/ImageURLScraper

Image Scraper for Google Drive, Imgur, AsiaChan, and more.

Primary LanguagePythonMIT LicenseMIT

ImageURLScraper

This project is no longer maintained. This was one of my first projects and may still work, but it's inefficient.

ImageURLScraper is a multi-site image scraper. It automatically detects which site the image is coming from and scrapes it. Only relevant images are scraped from the site and shortened links are automatically unshortened. In the case that you have many links that need to be processed, these links can be distinguished by IDs when requesting the image links.

Currently Supported Sites:
Asiachan - Checks all previous and next pages from it's current location.
Google Drive - Checks all folders and grabs the first 1000 images in each folder.
Imgur - Grabs all images in a gallery.

Installation

In a terminal, type pip install imageurlscraper.

In order to get images from Google Drive, the credentials are needed (the scraping process I had in place was too inefficient).
Steps to add Google Drive credentials:

Go to https://console.developers.google.com/apis/dashboard and at the top click + ENABLE APIS AND SERVICES.
Next, search for Google Drive API, click it, and then click Enable.
Select a project and then you'll be on a page with your project.
You will see a notice: "To use this API, you may need credentials. Click 'Create credentials' to get started.".
Go ahead and click Create Credentials.
Once you finish the process, you should be able to download a JSON file.
Get your credentials and rename the JSON file to credentials.JSON
Go to YOUR project source and put the credentials.json in the same folder as the file you are running.

Sample Code

"""
This sample code links directly to the main function that automatically processes the links 
and returns back a dict with IDs and their image links.
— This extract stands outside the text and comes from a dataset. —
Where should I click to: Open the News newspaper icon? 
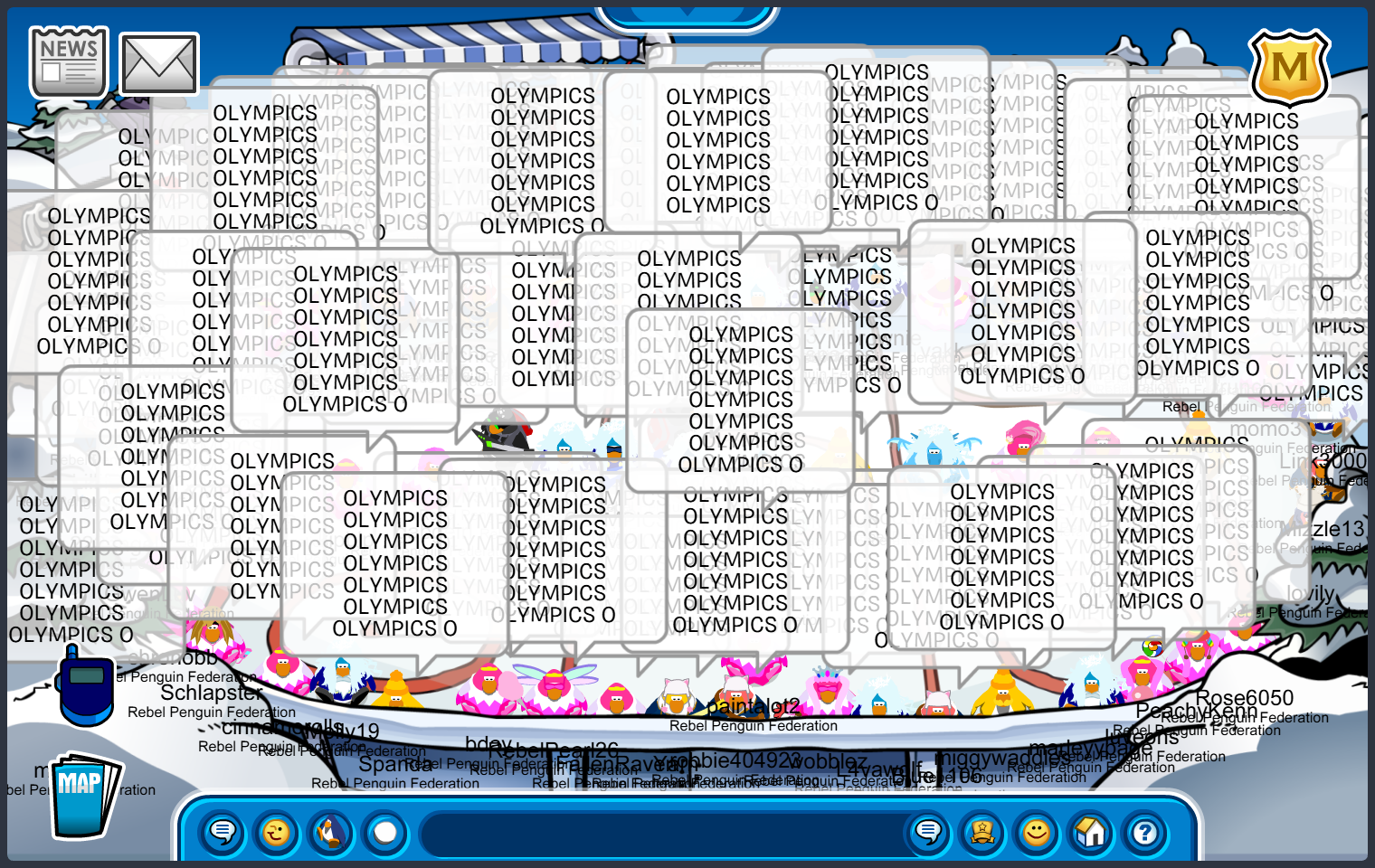69,61
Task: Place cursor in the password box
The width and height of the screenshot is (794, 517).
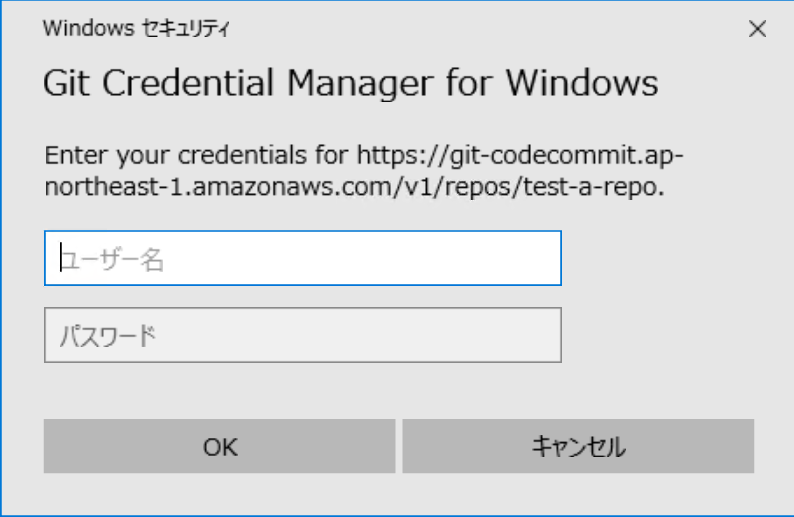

The original link will not be shown,
which is why IDs are useful.
IDs are REQUIRED input alongside their links, although they are only for classifying links.
Links can have several IDs if necessary to group them together.
"""
import imageurlscraper
import pprint
pp = pprint.PrettyPrinter(indent=4)

list_of_links = [
    # the list must contain an ID along with a link
    # This ID is helpful for distinguishing certain objects or people.
    # When the dict is returned.
    [0, "https://kpop.asiachan.com/222040"],
    [1, 'https://imgur.com/a/mEUURoG'],
    [2, 'https://bit.ly/xxxxxxx'],
    [3, 'http://imgur.com/a/jRcrF'],
    # [999, 'https://drive.google.com/drive/folders/1uWIObdgq65-TmBcA8oJIWOnbuuR_H5PB']
    # This google drive folder has a lot of media and will be skipped for testing purposes. but it can support
    # google drive links like these and will go through every folder in that folder.
]

scraper = imageurlscraper.main.Scraper()
all_images = scraper.run(list_of_links)  # a dict with all the links of the images.
pp.pprint(all_images)  

# Want to send in a dict instead of a list?
# Dict Format is expected to be:
dict_links = {
    0: ["link1.com",
        "link2.com",
        "link3.com"
        ],
    1: [
       "link1.com",
       "link2.com",
       "link3.com"
    ],
    2: [
       "link1.com",
       "link2.com",
       "link3.com"
    ]
}
all_images = scraper.run(dict_links)

print(5)

Sample Output (dict)

{   1: [   'https://i.imgur.com/RUb6Xwl.jpg',
           ...],
    3: [   'https://i.imgur.com/ILixI73.jpg',
           ...],
    4: [   'https://i.imgur.com/X8jZOc7.jpg',
           ...],
    5: [   'https://i.imgur.com/L4SFme0.jpg',
           ...],
    6: [   'https://i.imgur.com/G2ltCDf.jpg',
           ...],
    204: [   'https://static.asiachan.com/Lee.Jueun.full.222040.jpg',
             ...]
}

More Samples

import imageurlscraper
scraper = imageurlscraper.main.Scraper()

shortened_link = "https://bit.ly/311n6vP"
unshortened_link = scraper.get_main_link(shortened_link)  # Expected Output -> http://google.com/


# Want to process links one by one or do not want to use IDs?
link = "https://imgur.com/a/mEUURoG"
image_links = scraper.process_source(link)  # Expected Output -> A LIST of image links.


# Want to run from the sources directly?
images = imageurlscraper.asiachan.AsiaChan().get_all_image_links(link)  # Asiachan, expected output -> A LIST of image links.
images = imageurlscraper.googledrive.DriveScraper().get_links(link)  # Google Drive, expected output -> A LIST of image links.
images = imageurlscraper.imgur.MediaScraper().start(link)  # Imgur, expected output -> A LIST of image links.